■ **RECORDS SHOWN**

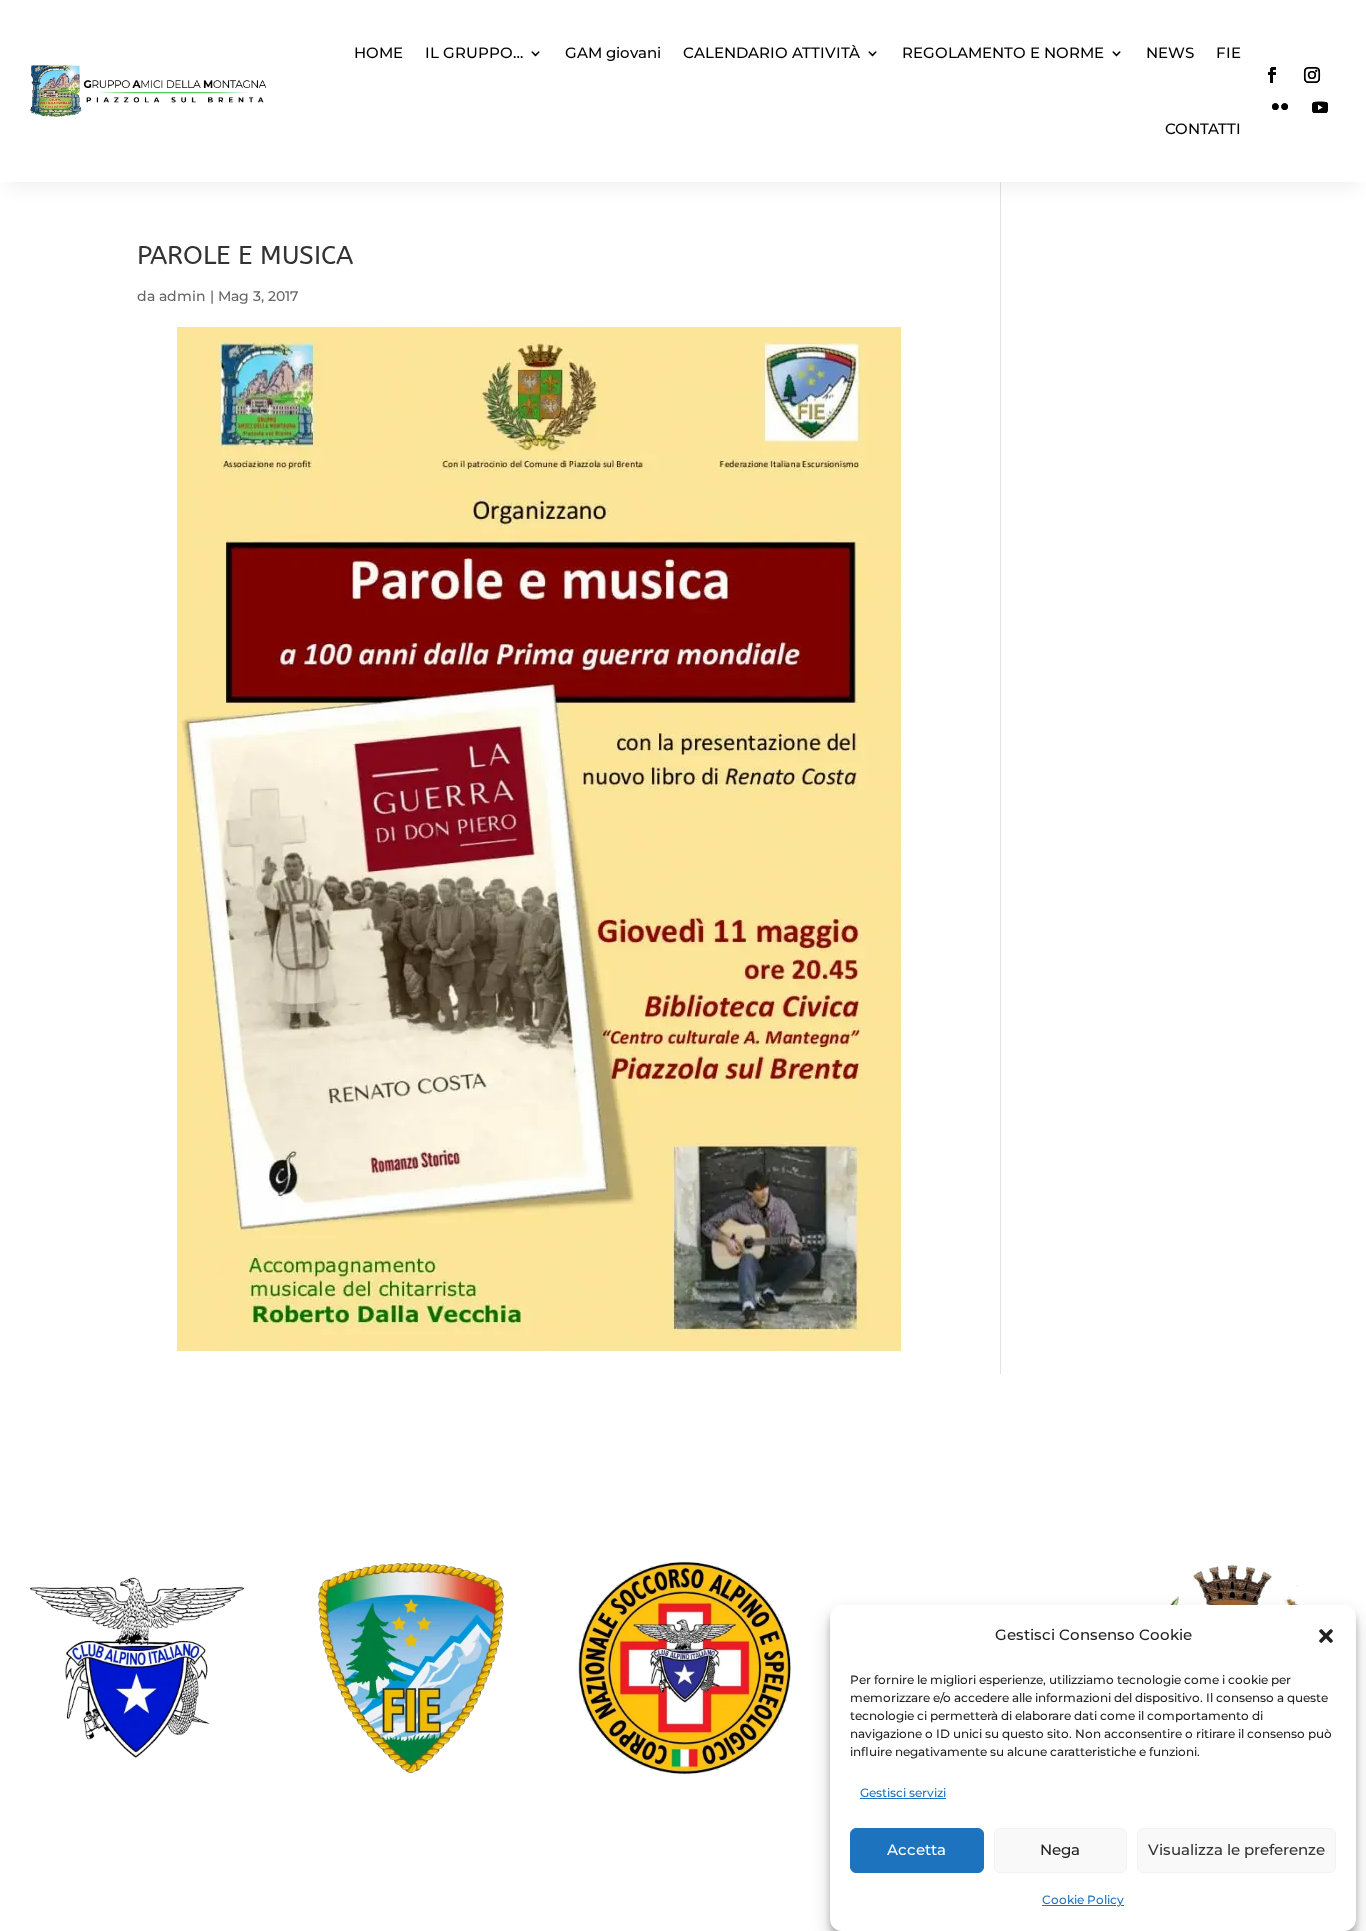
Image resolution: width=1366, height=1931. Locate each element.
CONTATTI (1203, 128)
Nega (1060, 1850)
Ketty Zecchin (527, 1888)
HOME (378, 52)
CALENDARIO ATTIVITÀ (771, 52)
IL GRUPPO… (474, 52)
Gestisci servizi (903, 1792)
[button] (1326, 1636)
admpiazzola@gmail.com (713, 1495)
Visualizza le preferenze (1236, 1850)
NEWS (1170, 52)
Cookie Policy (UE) (683, 1840)
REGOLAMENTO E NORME (1003, 52)
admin (182, 296)
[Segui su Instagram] (1312, 75)
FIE (1228, 52)
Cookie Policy (1083, 1899)
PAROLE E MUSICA (245, 255)
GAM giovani (613, 52)
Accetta (916, 1850)
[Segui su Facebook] (1272, 75)
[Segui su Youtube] (1320, 107)
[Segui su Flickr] (1280, 107)
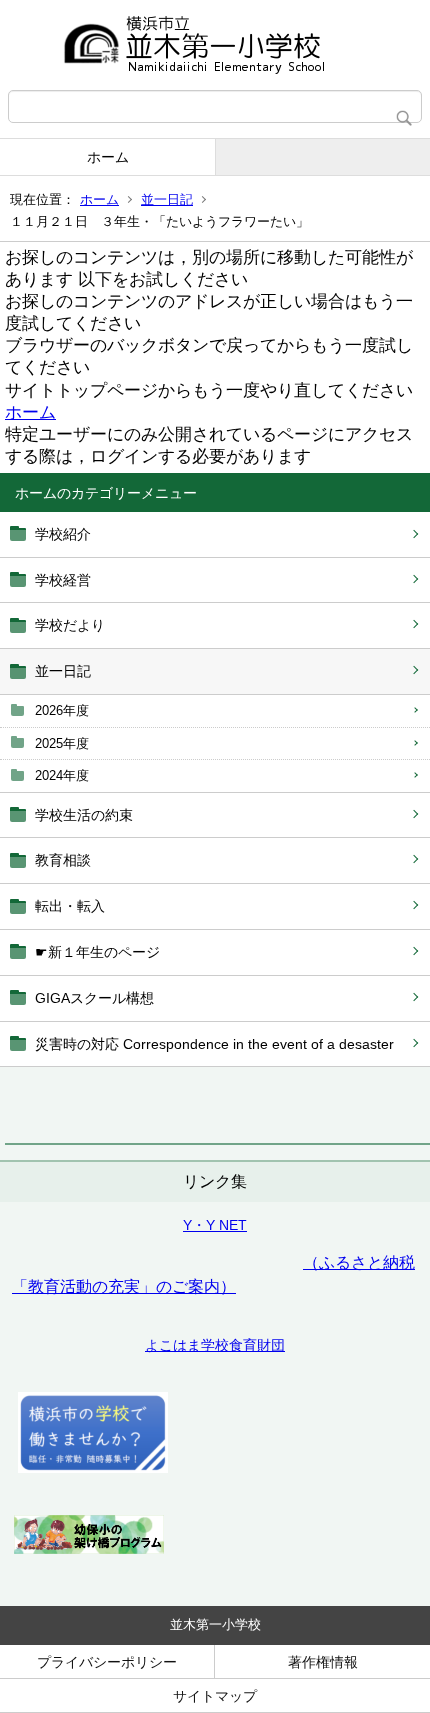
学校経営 (63, 580)
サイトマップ (215, 1696)
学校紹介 (63, 534)
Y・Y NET (215, 1225)
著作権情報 (323, 1662)
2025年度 (62, 743)
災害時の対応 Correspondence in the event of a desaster (214, 1044)
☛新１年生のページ (97, 952)
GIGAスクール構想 (94, 998)
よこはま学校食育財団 (215, 1345)
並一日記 (167, 199)
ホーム (108, 157)
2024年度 (62, 775)
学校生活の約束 (84, 815)
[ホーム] (215, 45)
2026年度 (62, 710)
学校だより (70, 625)
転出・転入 (70, 906)
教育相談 (63, 860)
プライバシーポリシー (107, 1662)
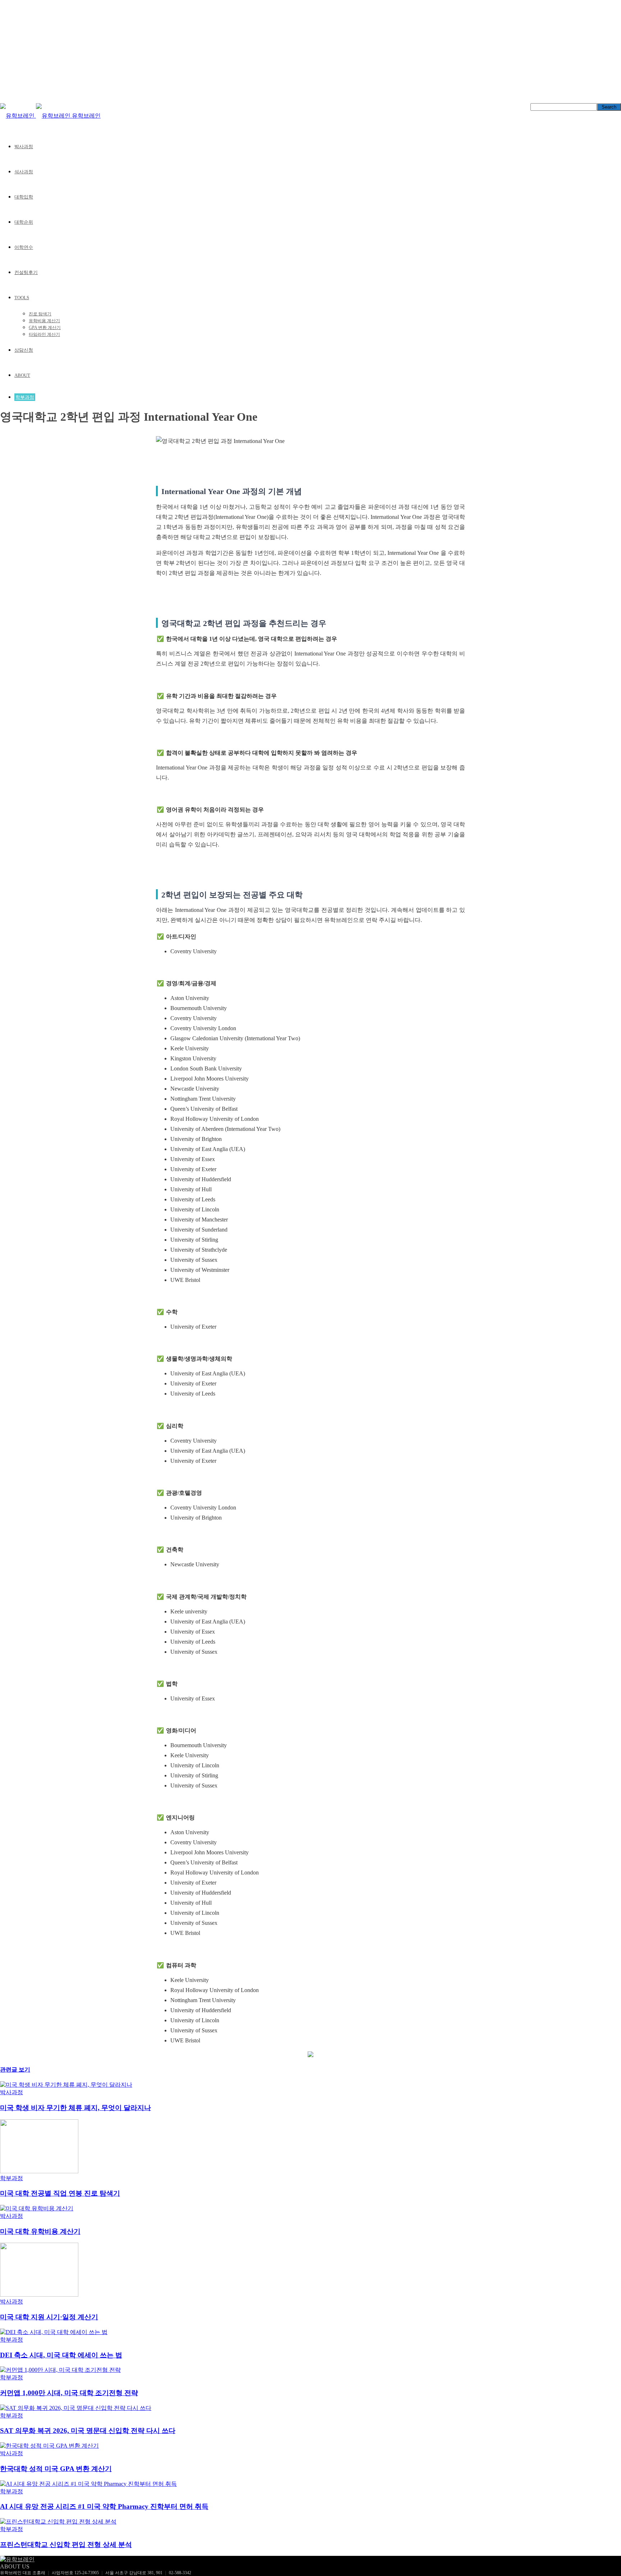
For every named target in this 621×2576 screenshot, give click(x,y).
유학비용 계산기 (44, 320)
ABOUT (22, 375)
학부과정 (24, 397)
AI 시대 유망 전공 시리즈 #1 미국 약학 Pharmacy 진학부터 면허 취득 (104, 2506)
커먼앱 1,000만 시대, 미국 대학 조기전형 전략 (69, 2393)
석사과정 (23, 171)
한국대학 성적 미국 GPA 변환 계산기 (56, 2468)
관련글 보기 (15, 2069)
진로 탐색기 (40, 313)
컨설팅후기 (26, 272)
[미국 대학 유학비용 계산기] (36, 2208)
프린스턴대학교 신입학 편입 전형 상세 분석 (66, 2544)
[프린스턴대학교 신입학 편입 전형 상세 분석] (58, 2521)
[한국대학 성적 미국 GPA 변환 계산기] (49, 2446)
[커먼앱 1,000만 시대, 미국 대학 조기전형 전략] (60, 2370)
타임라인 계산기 (44, 334)
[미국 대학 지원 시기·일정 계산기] (39, 2295)
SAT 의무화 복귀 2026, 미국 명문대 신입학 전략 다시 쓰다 (87, 2430)
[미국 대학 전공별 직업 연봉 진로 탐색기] (39, 2171)
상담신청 (23, 350)
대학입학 (23, 197)
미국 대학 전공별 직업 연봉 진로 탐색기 (60, 2193)
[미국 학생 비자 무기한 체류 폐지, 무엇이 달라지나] (66, 2085)
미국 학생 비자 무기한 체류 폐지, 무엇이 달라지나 (75, 2107)
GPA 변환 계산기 (45, 327)
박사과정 (23, 146)
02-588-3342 (180, 2572)
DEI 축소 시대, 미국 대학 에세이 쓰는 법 (61, 2355)
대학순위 (23, 222)
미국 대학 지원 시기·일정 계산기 (49, 2317)
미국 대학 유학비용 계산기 (40, 2231)
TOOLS (21, 297)
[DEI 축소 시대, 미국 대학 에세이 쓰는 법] (53, 2332)
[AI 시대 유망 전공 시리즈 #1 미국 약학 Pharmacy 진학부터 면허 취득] (88, 2484)
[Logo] (18, 116)
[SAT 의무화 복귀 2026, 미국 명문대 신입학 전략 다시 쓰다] (75, 2408)
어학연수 (23, 247)
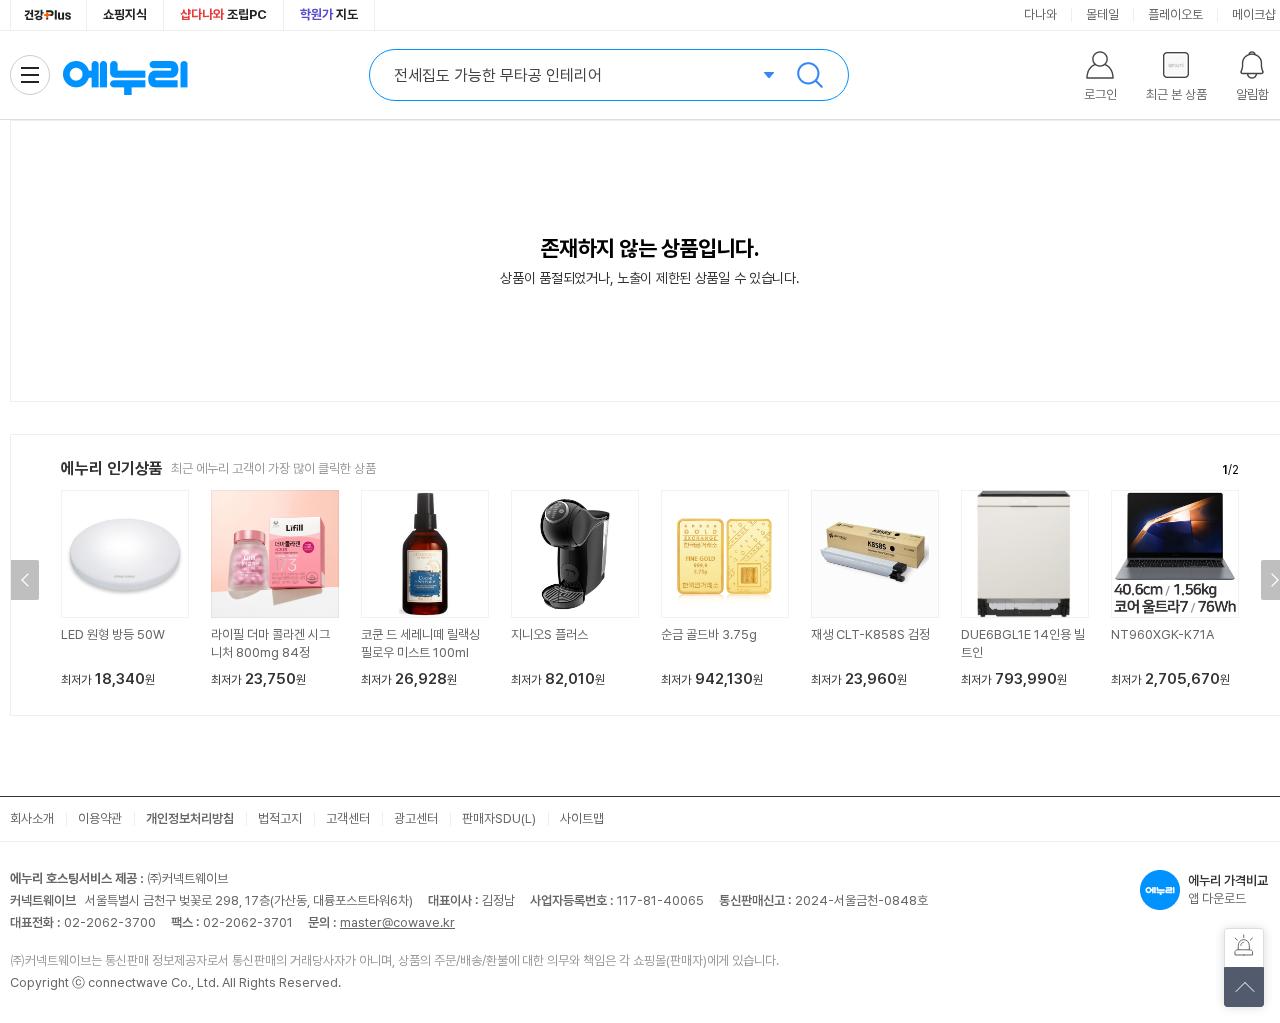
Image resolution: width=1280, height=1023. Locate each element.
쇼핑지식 (125, 14)
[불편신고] (1244, 948)
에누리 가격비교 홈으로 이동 (125, 75)
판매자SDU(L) (499, 818)
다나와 (1040, 14)
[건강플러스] (48, 15)
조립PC (223, 14)
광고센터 (416, 818)
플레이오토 (1175, 14)
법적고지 (280, 818)
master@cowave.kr (397, 922)
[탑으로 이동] (1244, 987)
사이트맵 (582, 818)
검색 (810, 75)
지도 (329, 14)
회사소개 (32, 818)
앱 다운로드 (1228, 889)
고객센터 (348, 818)
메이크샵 (1254, 14)
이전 (25, 580)
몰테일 (1102, 14)
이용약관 (100, 818)
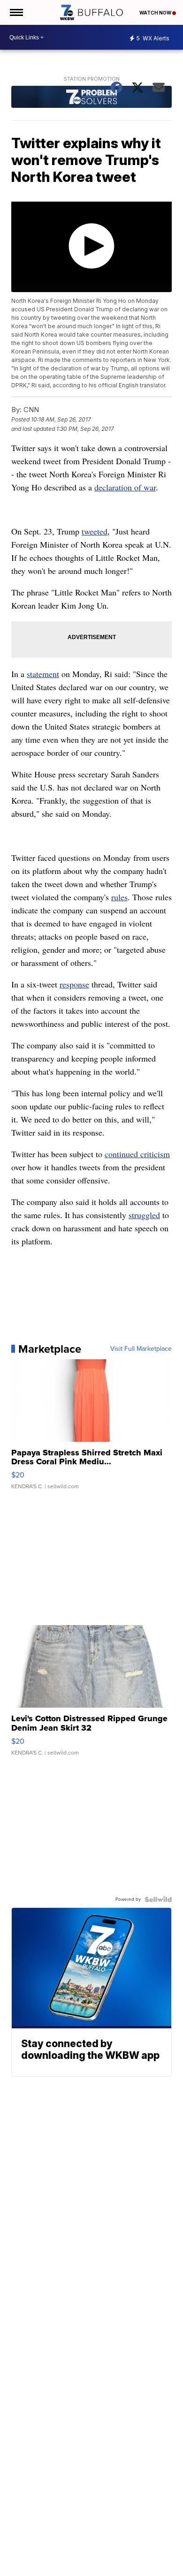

■ **DIRECTIONS FOR THIS TASK**
Pictures are not part of the copy; retype all the other material exactly.

■ **TASK RESPONSE**
Image resolution: width=1366, height=1931. Locate each element.
CONTATTI (1203, 128)
Nega (1060, 1850)
Ketty Zecchin (527, 1888)
HOME (378, 52)
CALENDARIO ATTIVITÀ (771, 52)
IL GRUPPO… (474, 52)
Gestisci servizi (903, 1792)
[button] (1326, 1636)
admpiazzola@gmail.com (713, 1495)
Visualizza le preferenze (1236, 1850)
NEWS (1170, 52)
Cookie Policy (UE) (683, 1840)
REGOLAMENTO E NORME (1003, 52)
admin (182, 296)
[Segui su Instagram] (1312, 75)
FIE (1228, 52)
Cookie Policy (1083, 1899)
PAROLE E MUSICA (245, 255)
GAM giovani (613, 52)
Accetta (916, 1850)
[Segui su Facebook] (1272, 75)
[Segui su Youtube] (1320, 107)
[Segui su Flickr] (1280, 107)
学校経営 (63, 580)
サイトマップ (215, 1696)
学校紹介 (63, 534)
Y・Y NET (215, 1225)
著作権情報 (323, 1662)
2025年度 (62, 743)
災害時の対応 Correspondence in the event of a desaster (214, 1044)
☛新１年生のページ (97, 952)
GIGAスクール構想 (94, 998)
よこはま学校食育財団 (215, 1345)
並一日記 (167, 199)
ホーム (108, 157)
2024年度 (62, 775)
学校生活の約束 (84, 815)
[ホーム] (215, 45)
2026年度 (62, 710)
学校だより (70, 625)
転出・転入 (70, 906)
教育相談 (63, 860)
プライバシーポリシー (107, 1662)
For every named target in this 621×2576 screenshot, give click(x,y).
유학비용 계산기 (44, 320)
ABOUT (22, 375)
학부과정 (24, 397)
AI 시대 유망 전공 시리즈 #1 미국 약학 Pharmacy 진학부터 면허 취득 (104, 2506)
커먼앱 1,000만 시대, 미국 대학 조기전형 전략 (69, 2393)
석사과정 (23, 171)
한국대학 성적 미국 GPA 변환 계산기 (56, 2468)
관련글 보기 (15, 2069)
진로 탐색기 (40, 313)
컨설팅후기 (26, 272)
[미국 대학 유학비용 계산기] (36, 2208)
프린스턴대학교 신입학 편입 전형 상세 분석 (66, 2544)
[프린스턴대학교 신입학 편입 전형 상세 분석] (58, 2521)
[한국대학 성적 미국 GPA 변환 계산기] (49, 2446)
[커먼앱 1,000만 시대, 미국 대학 조기전형 전략] (60, 2370)
타임라인 계산기 (44, 334)
[미국 대학 지원 시기·일정 계산기] (39, 2295)
SAT 의무화 복귀 2026, 미국 명문대 신입학 전략 다시 쓰다 (87, 2430)
[미국 대학 전공별 직업 연봉 진로 탐색기] (39, 2171)
상담신청 (23, 350)
대학입학 (23, 197)
미국 대학 전공별 직업 연봉 진로 탐색기 (60, 2193)
[미국 학생 비자 무기한 체류 폐지, 무엇이 달라지나] (66, 2085)
미국 학생 비자 무기한 체류 폐지, 무엇이 달라지나 (75, 2107)
GPA 변환 계산기 (45, 327)
박사과정 (23, 146)
02-588-3342 (180, 2572)
DEI 축소 시대, 미국 대학 에세이 쓰는 법 (61, 2355)
대학순위 (23, 222)
미국 대학 지원 시기·일정 계산기 (49, 2317)
미국 대학 유학비용 계산기 (40, 2231)
TOOLS (21, 297)
[DEI 축소 시대, 미국 대학 에세이 쓰는 법] (53, 2332)
[AI 시대 유망 전공 시리즈 #1 미국 약학 Pharmacy 진학부터 면허 취득] (88, 2484)
[Logo] (18, 116)
[SAT 의무화 복귀 2026, 미국 명문대 신입학 전략 다시 쓰다] (75, 2408)
어학연수 (23, 247)
Image resolution: width=1280, height=1023. Locate each element.
쇼핑지식 (125, 14)
[불편신고] (1244, 948)
에누리 가격비교 홈으로 이동 (125, 75)
판매자SDU(L) (499, 818)
다나와 (1040, 14)
[건강플러스] (48, 15)
조립PC (223, 14)
광고센터 (416, 818)
플레이오토 (1175, 14)
법적고지 (280, 818)
master@cowave.kr (397, 922)
[탑으로 이동] (1244, 987)
사이트맵 (582, 818)
검색 (810, 75)
지도 (329, 14)
회사소개 (32, 818)
앱 다운로드 (1228, 889)
고객센터 (348, 818)
메이크샵 (1254, 14)
이전 (25, 580)
몰테일 (1102, 14)
이용약관 (100, 818)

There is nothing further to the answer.